3. HOLD-BACK AGREEMENTS.
(a) RESTRICTIONS ON PUBLIC SALE BY THE HOLDERS. In the event Registrable
Securities are covered by a Registration Statement filed pursuant to Section 2
of this Agreement, the Holders agree not to effect any public sale or
distribution of Common Stock, including a sale pursuant to Rule 144 under the
Securities Act, during the 15-day period prior to, and during the 90-day period
beginning on, the effective date of such Registration Statement (except pursuant
to such Registration Statement), if, and then only to the extent, so requested
in writing by SEi, in the case of a non-underwritten public offering, or by the
managing underwriter or underwriters, in the case of an underwritten offering.

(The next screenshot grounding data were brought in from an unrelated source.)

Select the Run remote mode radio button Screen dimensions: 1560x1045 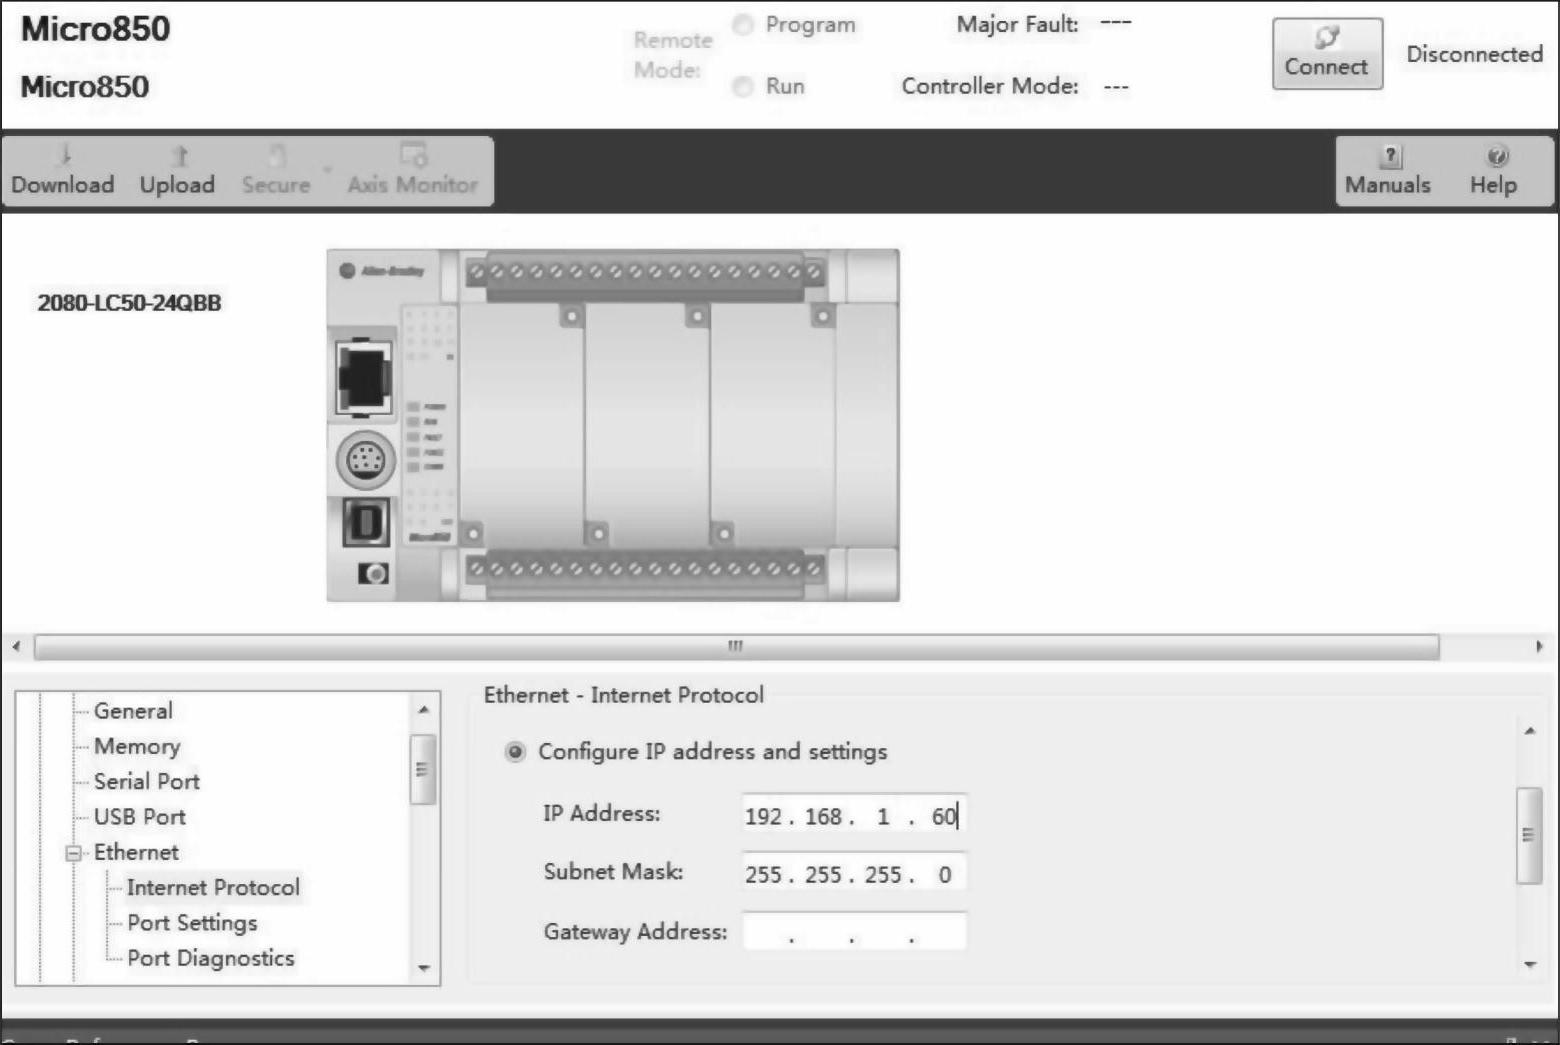pos(743,87)
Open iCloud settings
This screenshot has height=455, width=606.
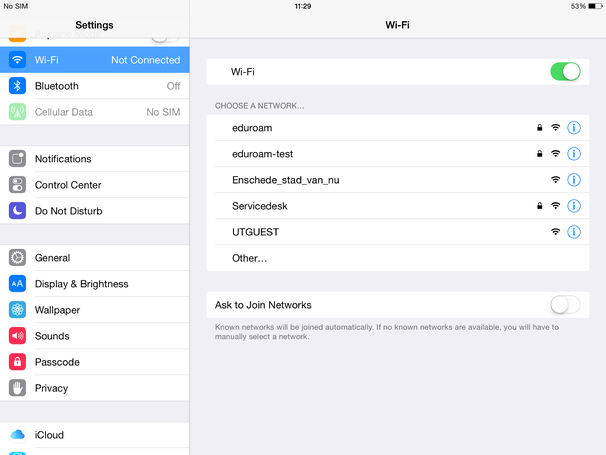point(95,435)
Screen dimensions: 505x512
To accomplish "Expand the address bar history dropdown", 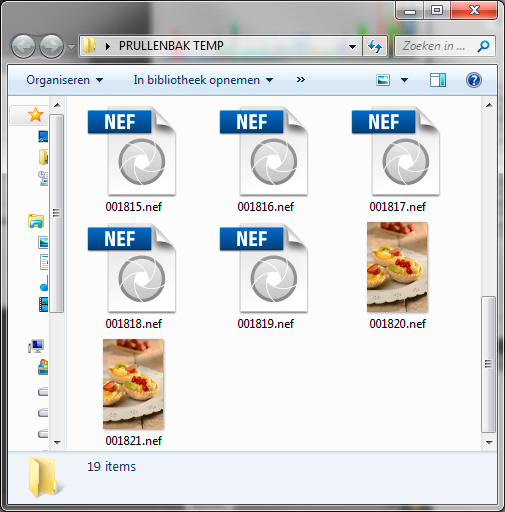I will click(352, 46).
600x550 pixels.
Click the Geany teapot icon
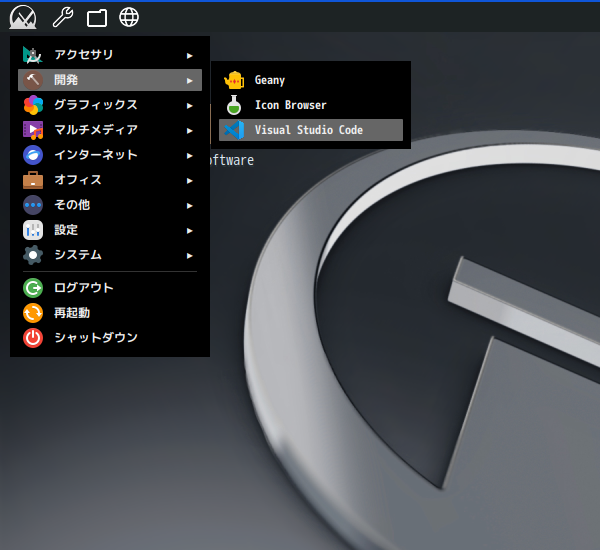pyautogui.click(x=234, y=80)
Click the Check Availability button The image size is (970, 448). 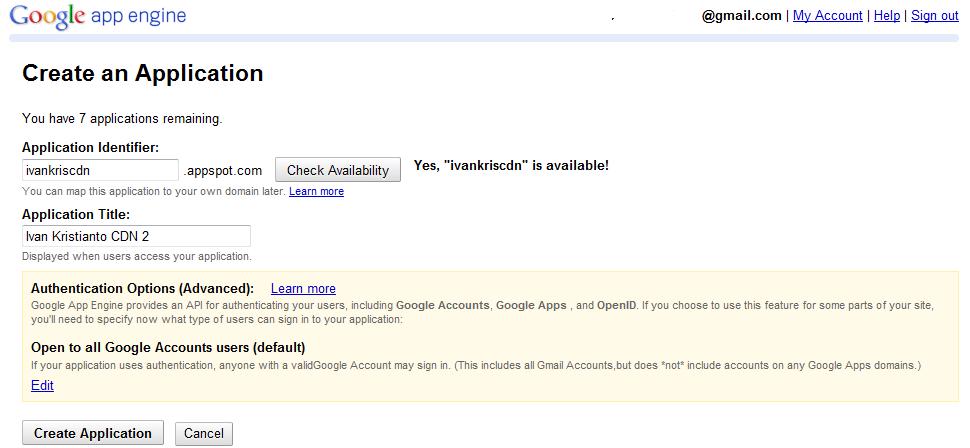[338, 170]
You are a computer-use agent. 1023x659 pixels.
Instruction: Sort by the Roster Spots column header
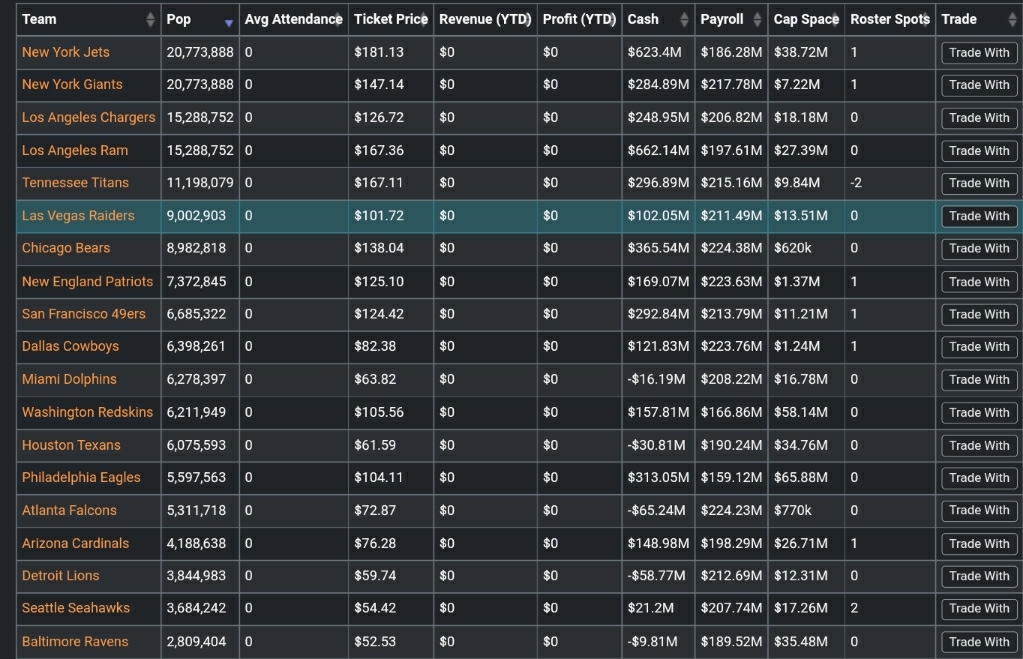[889, 20]
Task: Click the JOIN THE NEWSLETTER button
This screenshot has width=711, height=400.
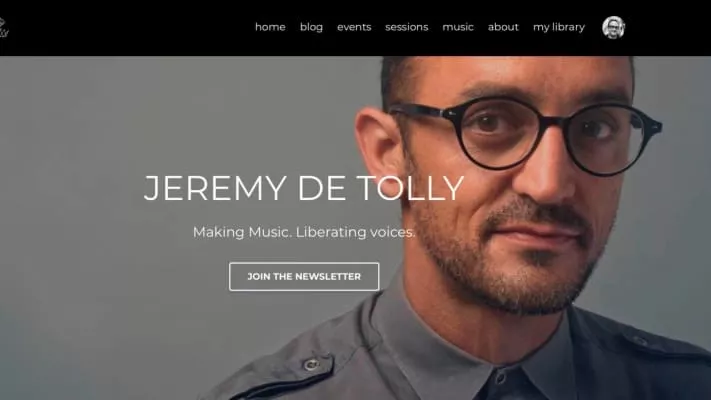Action: tap(304, 277)

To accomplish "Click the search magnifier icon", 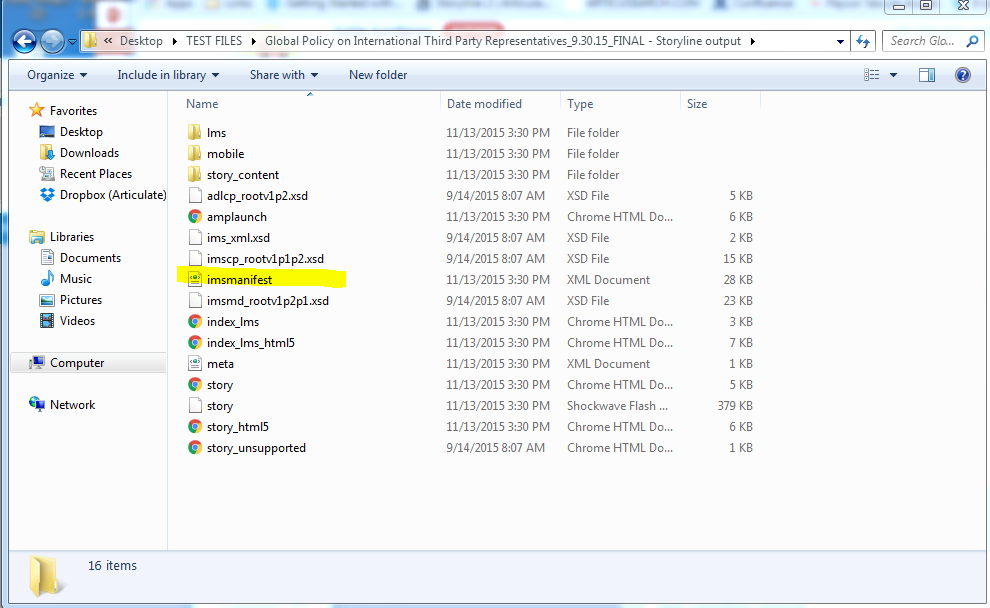I will [x=973, y=41].
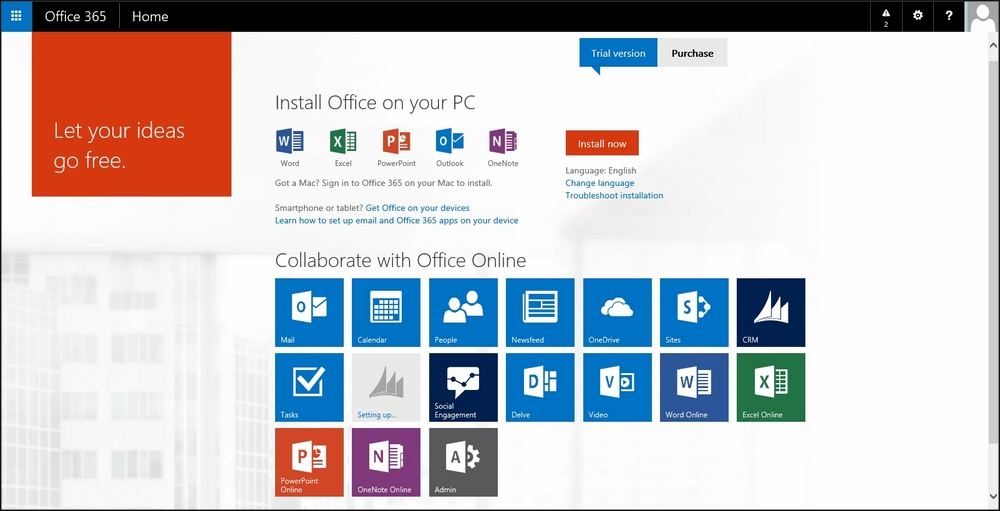Open the Mail tile
Screen dimensions: 1000x511
[309, 312]
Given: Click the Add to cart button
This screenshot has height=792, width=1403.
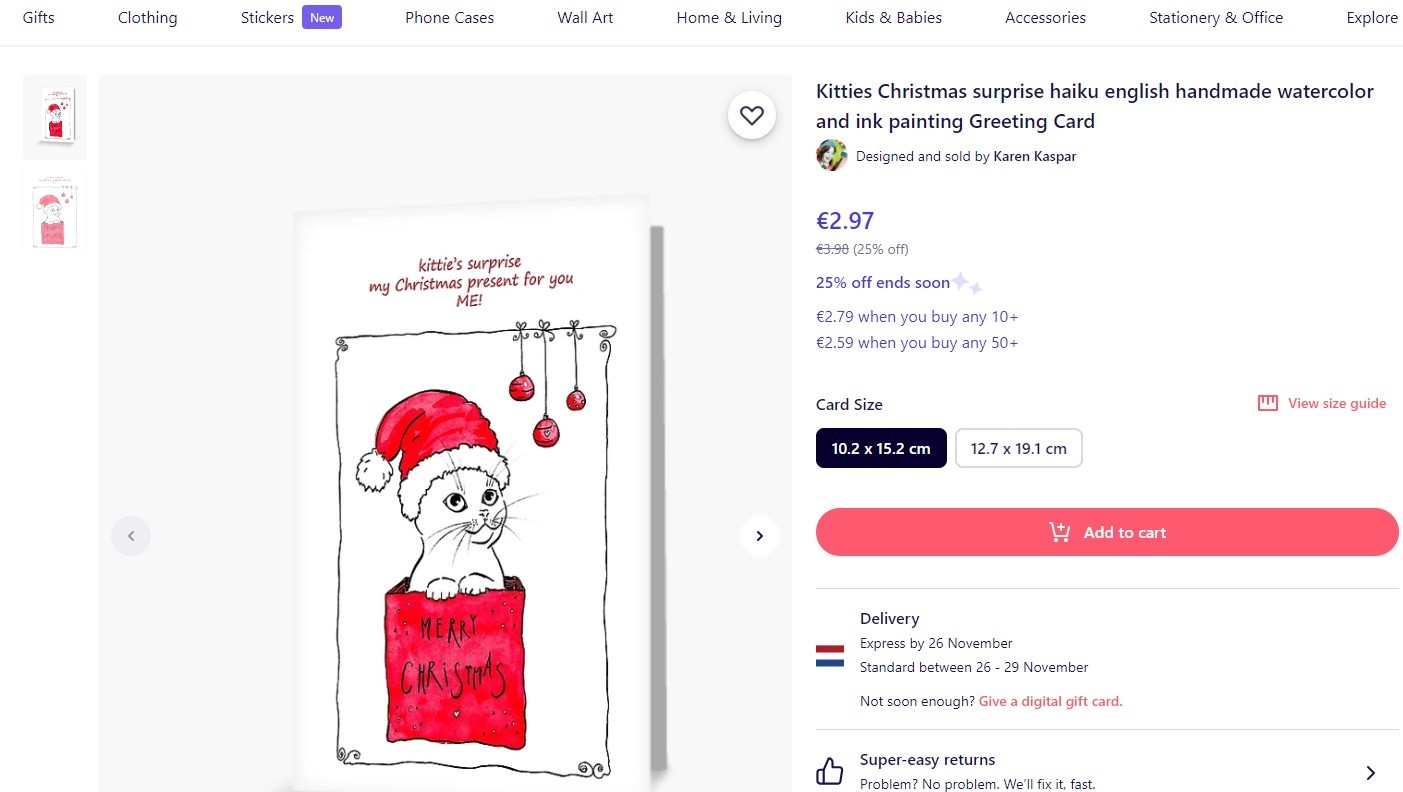Looking at the screenshot, I should (1107, 532).
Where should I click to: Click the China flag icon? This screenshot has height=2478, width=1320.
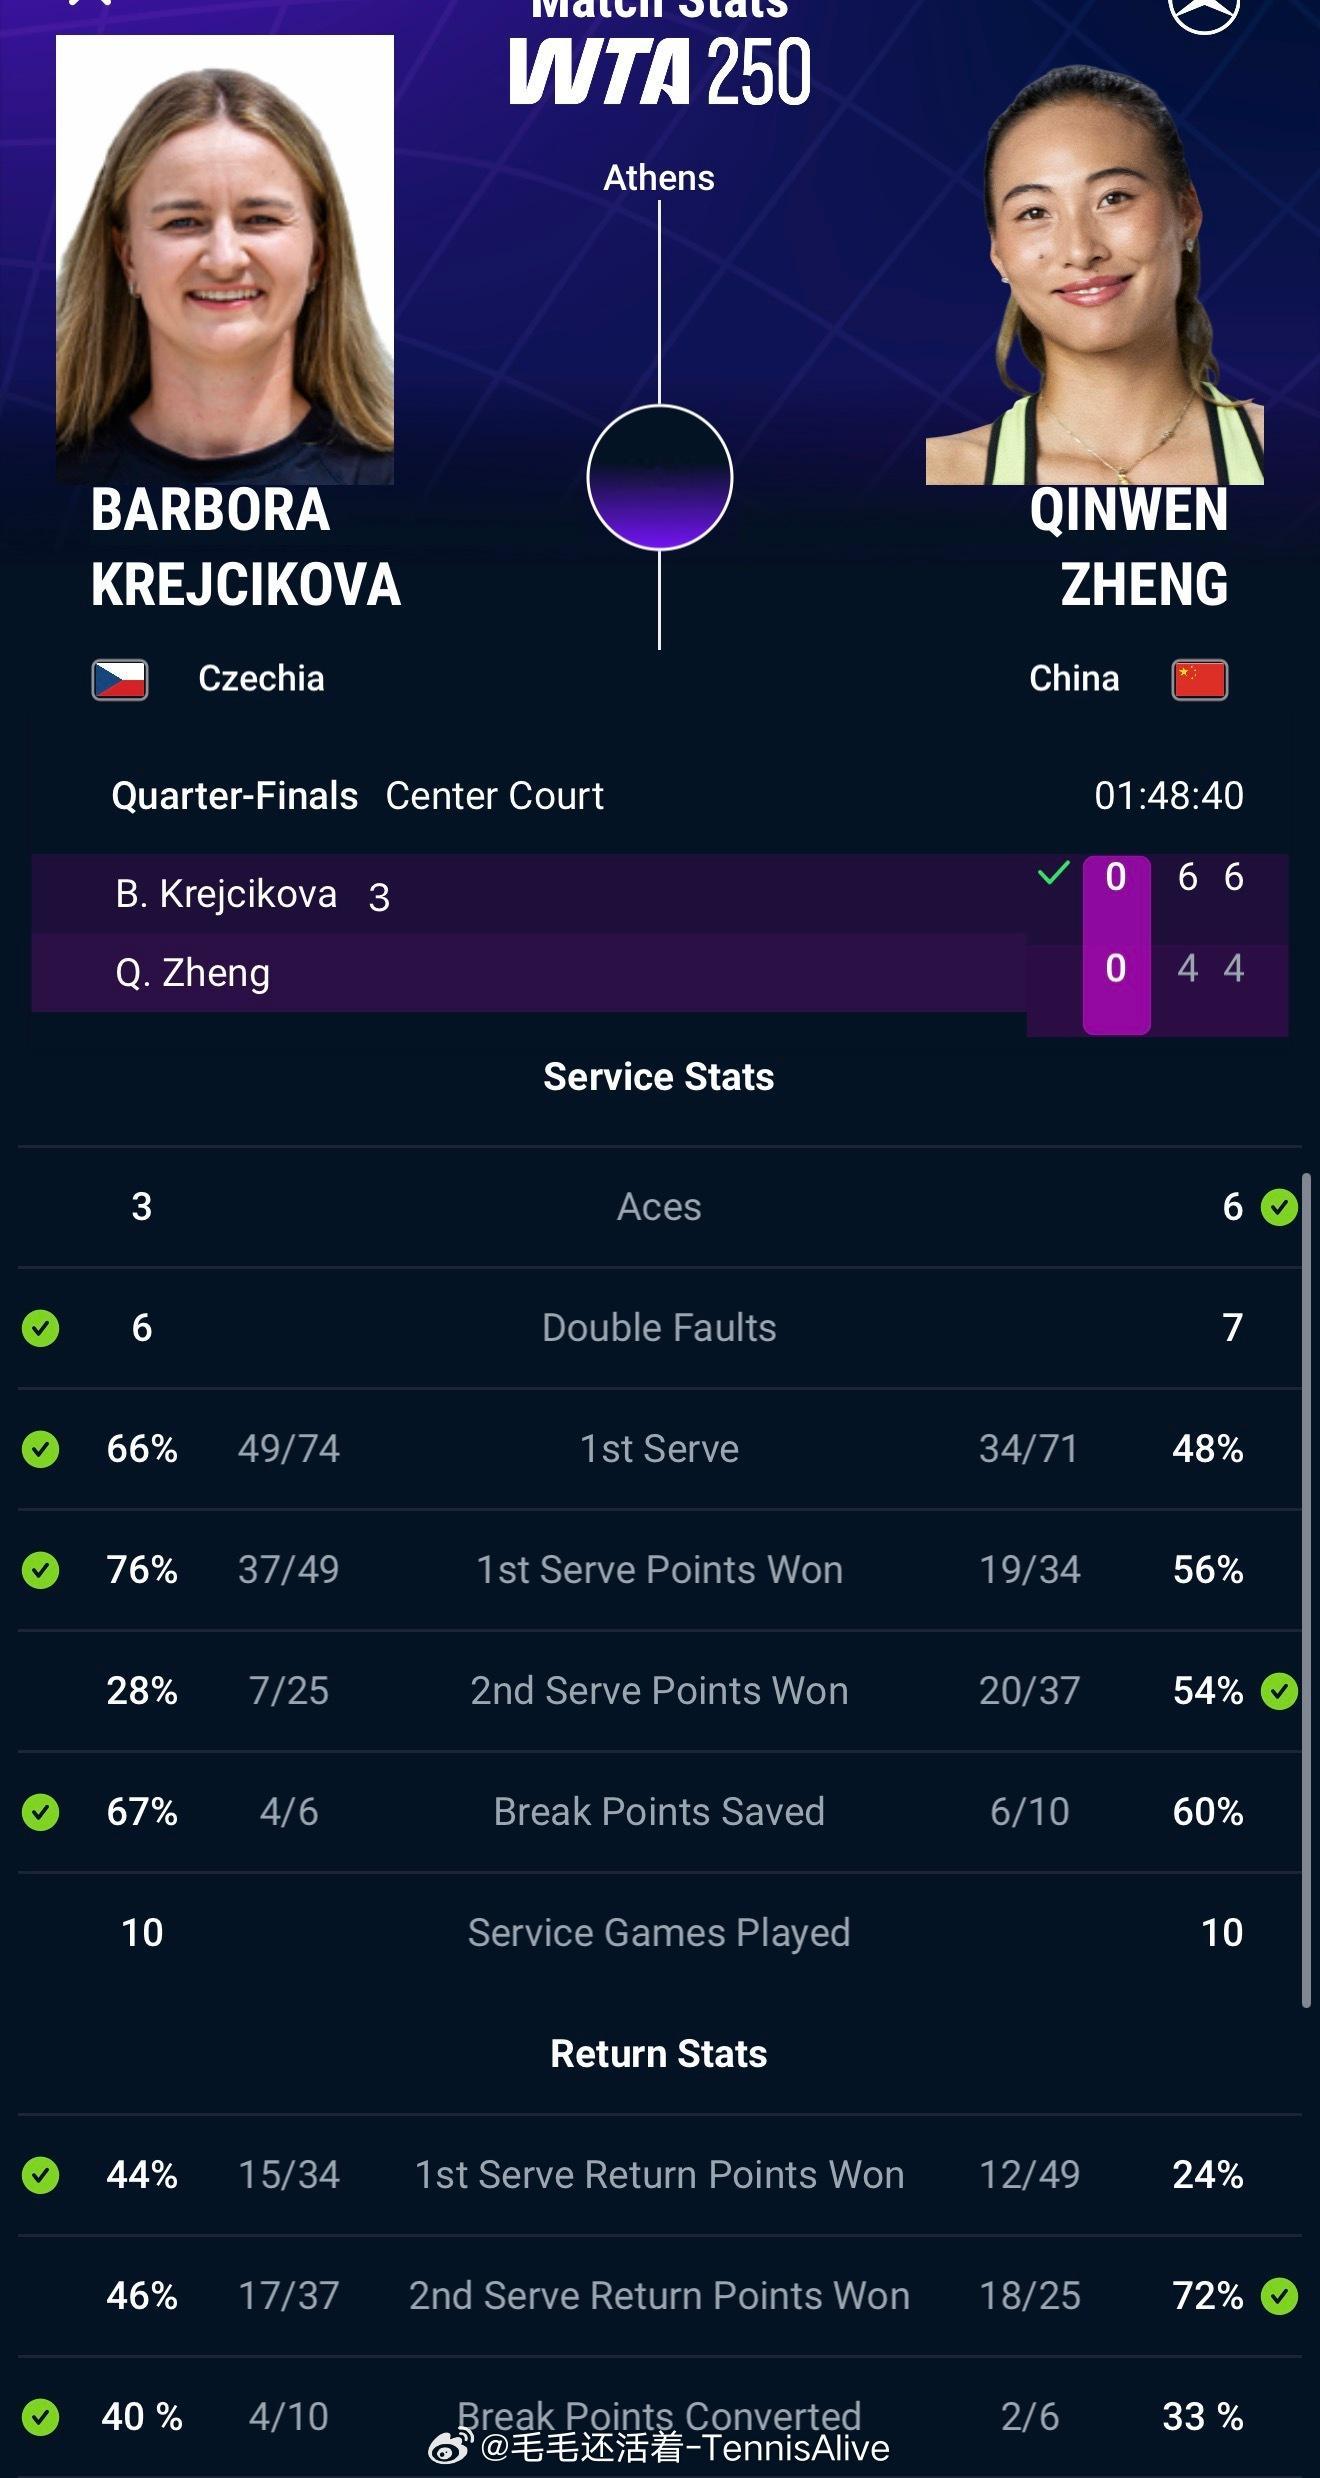(1199, 679)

(b) RESTRICTIONS ON PUBLIC SECURITY SALE BY SEI. SEi agrees not to make any
filing to register and agrees not to effect or offer to effect any public sale
or distribution of or purchase any security (other than any such sale or
distribution of such Common Stock in connection with any transaction subject to
Rule 145 under the Securities Act or in connection with offers and sales to
employees under employee benefit plans) during the 15-day period prior to, and
during the 90-day period beginning on, the effective date of any Registration
Statement filed pursuant to Section 2(a) hereof.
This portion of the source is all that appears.